The old shape of Villa Park is changing in front of supporters’ eyes, and that always lands a little differently when you know the ground by heart.
Fresh aerial footage from Drone Fun UK, published on 16 June, has offered another clear look at the work taking place around the North Stand as Aston Villa push ahead with one of the most significant stadium projects in the club’s modern history.
For supporters who have walked up Witton Lane, turned into the ground and felt the noise build long before kick-off, this is not just a construction update. It is the sight of Villa trying to stretch the size of the club around the ambition Unai Emery has helped restore on the pitch.
Villa Park work is now impossible to ignore
The latest footage shows the North Stand area opening up as redevelopment work continues at pace. It follows earlier June footage and the wider confirmation that the project is now fully underway, with Kingscote Construction leading Aston Villa’s North Stand redevelopment.
That earlier update set out the scale of the work: Villa Park is being reshaped with the long-term goal of pushing capacity beyond 50,000, while the North Stand itself is due to be transformed from one of the ground’s older, more limited areas into a much bigger and more modern part of the stadium.
Coliseum reported earlier this month that the North Stand will be closed for the whole of the 2026/27 campaign, reducing matchday capacity to roughly 37,000 while the work is carried out. That is the hard edge of the project for supporters. A better Villa Park is coming, but a tighter, more pressured Villa Park comes first.
Why this matters beyond the building site
As an Aston Villa fan myself, the emotional bit is obvious. Villa Park is not just a venue that needs extra seats. It is one of English football‘s great homes, and any major change to it has to feel worthy of the place.
But the business and sporting logic is just as important. The club have already framed the accelerated timeline as a way to reduce disruption, improve the stadium experience more quickly and support the wider football operation. Roberto Olabe’s previously published comments around the project were particularly telling because they linked the redevelopment to first-team facilities, medical spaces and preparation areas, not simply to matchday income.
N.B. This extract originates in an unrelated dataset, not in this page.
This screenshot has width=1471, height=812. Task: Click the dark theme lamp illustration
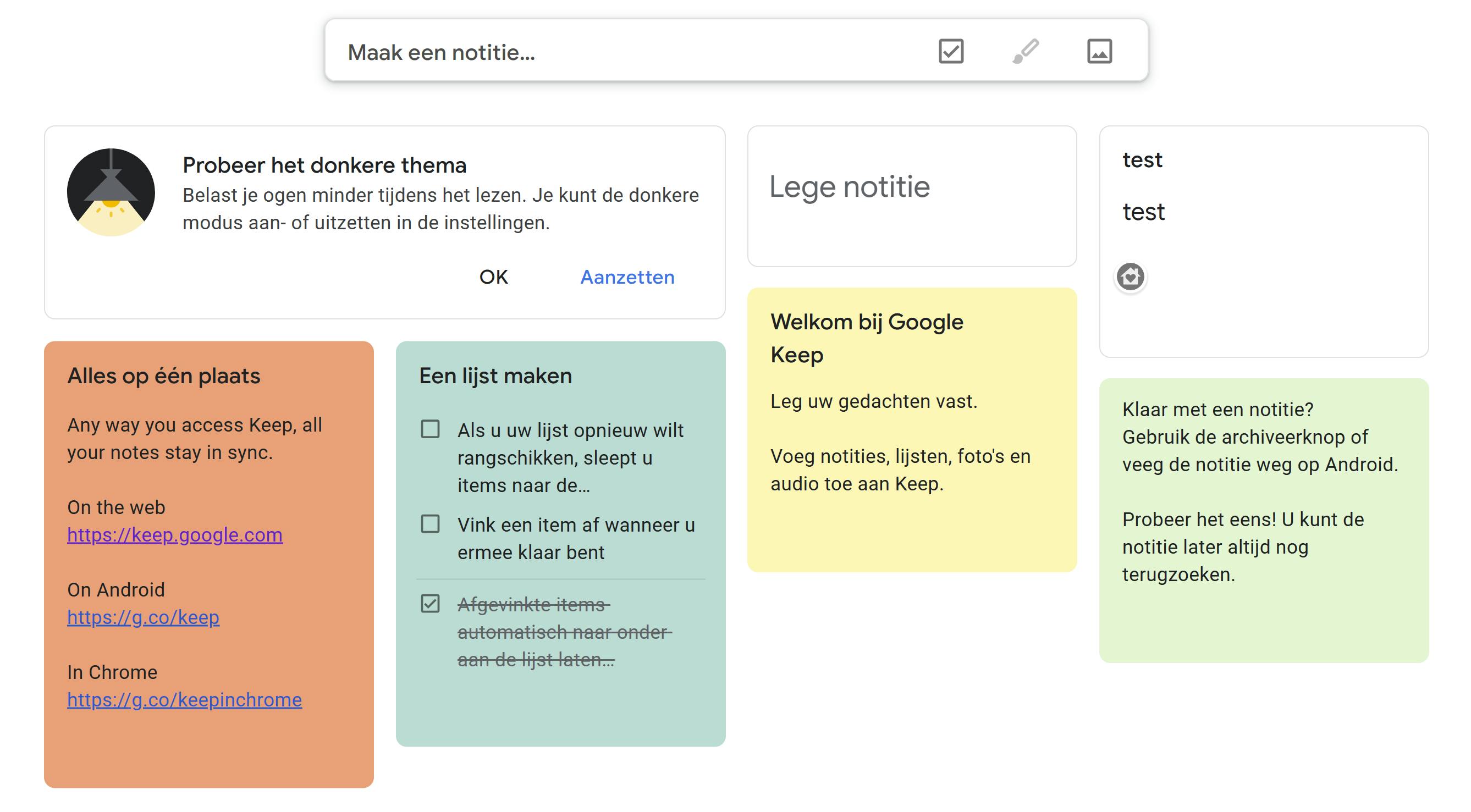111,192
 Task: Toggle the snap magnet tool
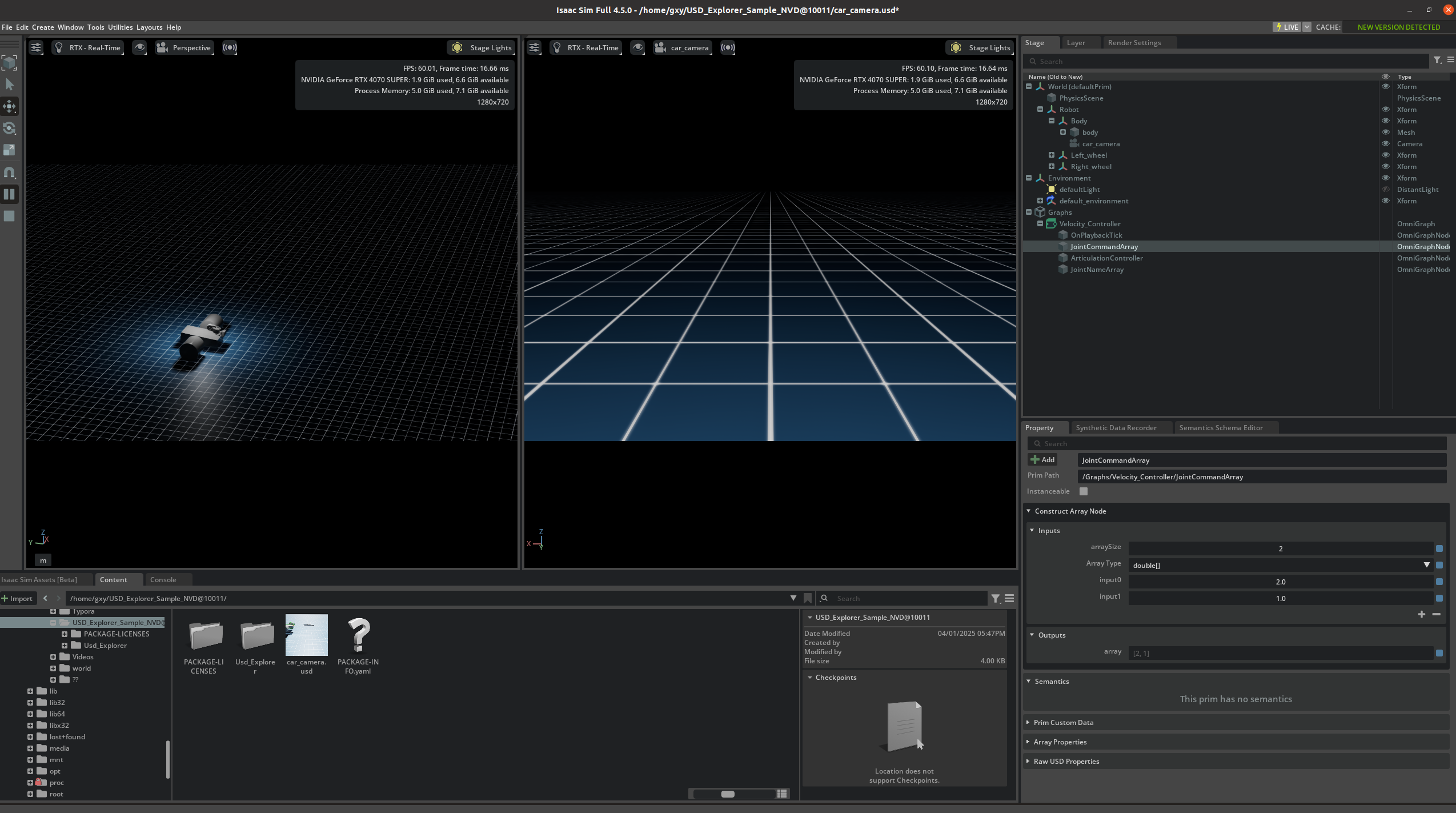(9, 172)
That matters. Villa are now operating in a world of Champions League expectations, UEFA scrutiny, rising wages and a fanbase that wants the club to behave like it belongs near the top. A bigger, sharper Villa Park is part of that equation.
The supporter trade-off is real
None of this removes the immediate frustration for the supporters most affected. Season-ticket holders moved out of the North Stand are being asked to absorb disruption during a season when demand for seats is likely to be fierce. ReadAstonVilla has already covered how the Villa season ticket renewal deadline gives supporters a clear summer decision, and this redevelopment only adds another layer to that conversation.
There is also the simple fact that reduced capacity can change the feel of a campaign. Tickets become harder to get, the ground looks different, and routines built over years are interrupted. Supporters can accept sacrifice more easily when they can see the purpose, which is why these visual updates matter.
They turn a boardroom plan into something tangible. They show progress, not just promises.
Villa are building for the club they want to be
The timing is not subtle. Villa are preparing for another huge season, with European football, transfer pressure and major commercial decisions all moving at once. Even the UEFA Super Cup ticket allocation underlined the scale of demand around this club right now.
The North Stand redevelopment will not score goals, win second balls or decide the rhythm of Emery’s midfield. But it does speak to the same wider point: Villa are trying to build infrastructure that matches their ambition.
Supporters will judge the disruption honestly because that is what Villa supporters do. They will want fair communication, proper treatment for displaced fans and a finished stand that feels like it belongs at Villa Park.
For now, the fresh footage gives them something useful: visible proof that the next version of the ground is no longer an idea on a screen. It is happening, steel by steel and seat by seat, in the place that still carries the club’s heartbeat.